The West's Bigfoot movement is older and larger and provided some of the movement's most cherished evidence, including many footprints and a famous 1967 film purporting to show a Bigfoot walking through a California forest.
But folks on the East Coast say there is no shortage of sightings here. Mark Opsasnick, an author from Prince George's County, notes in his Maryland Bigfoot Digest that hairy beasts were spotted near Baltimore in the 1970s: the Sykesville Monster in 1973, the Harewood Park Monster in '76 and a string of sightings in Harford County.
More recently, construction workers building Arundel Mills in Hanover in 2000 said they saw a 12-foot-tall animal with glowing red eyes in nearby woods.

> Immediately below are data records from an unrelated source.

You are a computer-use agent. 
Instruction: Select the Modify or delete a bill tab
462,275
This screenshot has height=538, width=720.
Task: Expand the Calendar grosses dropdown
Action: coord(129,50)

For those intent on finding the creature, however, "sasquatchery" in the East is not easy.
First, there is the time constraint: They need hours to spend in the woods looking for evidence. But most everybody has a day job. Dranginis designs surveillance equipment, Chance sells Christmas trees, and McHenry is an intelligence analyst for the Navy.
Another problem, the researchers say, is that many people in the East aren't familiar with either the Bigfoot legend or the forests the creature might inhabit. McHenry recalled one woman who called to say she saw a werewolf.
He and others reassured her that it was probably a sasquatch. "She was glad, because to her Bigfoot was something more real than a werewolf," he said.
Then there are the insults from their Western counterparts, who scoff at the notion that the same species of sasquatch spotted there -- or perhaps a three-toed cousin called the skunk ape -- might live on the East Coast.
But the biggest difficulty of Bigfoot-watching, here and in the West, remains the elusiveness of the quarry.
Nobody knows this better than Dranginis. After being snubbed when he tried to report his sighting, the Manassas man used his expertise in surveillance to turn a minibus into the $50,000 Mobile Bigfoot Research Lab.
The vehicle, with the license plate VA YETI -- a reference to the Abominable Snowman of the Himalayas -- has infrared cameras and night-vision cameras on board. Dranginis also has tiny cameras and microphones that can be left in the woods. He has spent years deploying this equipment.
So far, no Bigfoot.
Instead, Dranginis says he has found clues that might be near-misses: a leaf placed over his camera lens, a clump of smelly, red hair on the forest floor.
"I came on board thinking I could solve this problem in a couple years," he said. "But they end up winning."